_Exercises:_
(a) In two sentences, summarize the news article on Hurricane Beryl and remittance inflows.
(b) Pick up the news article on Hurricane Beryl and remittance inflows from where it stops, writing the next part.

Hurricane Beryl slows remittance inflows

3 months ago 35

The closure of some remittance stores during the passage of Hurricane Beryl was blamed for the slowdown of inflows in July, according to new data released by the central bank.

Remittance inflows fell in July by nearly 5.0 per cent to US$289 million from US$303 million for the same period in the previous year.

“Hurricane Beryl impacted locations in three parishes – St Elizabeth, Manchester, and Clarendon,” stated Don Wehby, group CEO of GraceKennedy, which operates the franchise for Western Union – a large remittance provider.

“It took us approximately two weeks to get back to full capacity in those parishes.”

Wehby said that GK “lost some transactions” without a commensurate recovery surge, at least to date. GK historically services roughly half of the remittance market.

“We did not see the uplift that we usually get when there is a hurricane. This, we assume, is because only three parishes were impacted and not the entire island,” he said.

He, however, added that since August remittances through its network have inched higher year on year.

“We have seen a recovery with US dollar inflows surpassing August 2023 by over 6.0 per cent,” Wehby said.

A key source from Lasco Financial indicated that they had not seen any noticeable dip in remittance in July. Lasco represents Moneygram and Ria remittance services.

Marginal decline

Remittances account for the second-highest inflows to Jamaica, after tourism. Remittances are funds sent as gifts to persons in other countries. It mostly reflects money movements from developed nations with large diaspora populations or migrant communities that support households at home.

Collection entries:
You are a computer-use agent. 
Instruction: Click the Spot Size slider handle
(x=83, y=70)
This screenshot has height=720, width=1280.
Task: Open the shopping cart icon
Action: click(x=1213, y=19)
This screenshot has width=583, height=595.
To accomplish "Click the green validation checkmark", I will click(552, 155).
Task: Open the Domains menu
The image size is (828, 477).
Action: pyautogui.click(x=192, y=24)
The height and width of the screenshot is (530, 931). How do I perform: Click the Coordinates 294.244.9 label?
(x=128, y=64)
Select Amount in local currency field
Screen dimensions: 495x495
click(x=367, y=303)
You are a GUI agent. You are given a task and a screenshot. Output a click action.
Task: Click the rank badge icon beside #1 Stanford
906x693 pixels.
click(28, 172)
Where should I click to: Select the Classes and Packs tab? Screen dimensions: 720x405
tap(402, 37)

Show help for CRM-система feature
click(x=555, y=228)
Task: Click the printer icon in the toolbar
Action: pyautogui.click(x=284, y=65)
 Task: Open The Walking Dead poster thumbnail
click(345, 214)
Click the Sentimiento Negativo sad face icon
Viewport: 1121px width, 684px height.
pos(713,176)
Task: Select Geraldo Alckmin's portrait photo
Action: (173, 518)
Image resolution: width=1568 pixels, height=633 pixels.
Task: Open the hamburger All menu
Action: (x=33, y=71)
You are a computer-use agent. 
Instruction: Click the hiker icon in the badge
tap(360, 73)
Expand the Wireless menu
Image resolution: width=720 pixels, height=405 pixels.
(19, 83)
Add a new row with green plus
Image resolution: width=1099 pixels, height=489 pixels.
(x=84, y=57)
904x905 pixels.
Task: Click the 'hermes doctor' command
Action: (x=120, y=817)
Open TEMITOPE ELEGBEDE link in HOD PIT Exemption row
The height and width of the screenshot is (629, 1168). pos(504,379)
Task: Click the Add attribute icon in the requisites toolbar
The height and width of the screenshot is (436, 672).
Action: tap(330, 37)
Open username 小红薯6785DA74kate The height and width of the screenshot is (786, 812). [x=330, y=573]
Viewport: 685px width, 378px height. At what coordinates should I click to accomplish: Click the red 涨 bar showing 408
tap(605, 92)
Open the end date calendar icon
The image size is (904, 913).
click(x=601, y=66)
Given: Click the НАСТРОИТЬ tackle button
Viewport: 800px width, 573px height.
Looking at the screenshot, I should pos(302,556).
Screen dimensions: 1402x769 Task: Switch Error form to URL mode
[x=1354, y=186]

_Per-task answers:_
(a) Jamaica's remittance inflows fell nearly 5.0 percent in July, to US$289 million from US$303 million a year earlier, and central bank data blamed the slowdown on remittance stores that closed during Hurricane Beryl. GraceKennedy group CEO Don Wehby said the storm hit locations in three parishes and cost the company some transactions, though its US dollar inflows in August surpassed August 2023 by over 6.0 percent.

(b)
The bulk of the transfers to Jamaica emanated from the United States, United Kingdom, Canada, and Cayman Islands.

The Bank of Jamaica, BOJ, indicated that while Jamaica’s remittance inflows declined over the year-to-date period, down 0.6 per cent, its peers in Guatemala climbed 7.0 per cent, and Mexico grew 4.0 per cent. El Salvador, however, dipped 0.4 per cent.

Remittances fell in five of the seven months in which data was available. Year-over-year remittances fell 1.1 per cent in January, 1.3 per cent in March, 1.0 per cent in May, 2.8 per cent in June, and 4.7 per cent in July.

Jamaica had record remittance inflows of US$3.5 billion in 2021, amid COVID-19 pandemic-related changes within the market that served to channel money through formal remittance channels counted by the Bank of Jamaica. At the time, overseas relatives sent funds to support displaced local family members amid a rout of jobs in and outside the tourism market.

Annual remittances, while not at record levels, still hover at the US$3.4-billion level since 2021. The growth added US$1 billion in additional inflows from the US$2.4-billion record in 2019, before the start of the pandemic.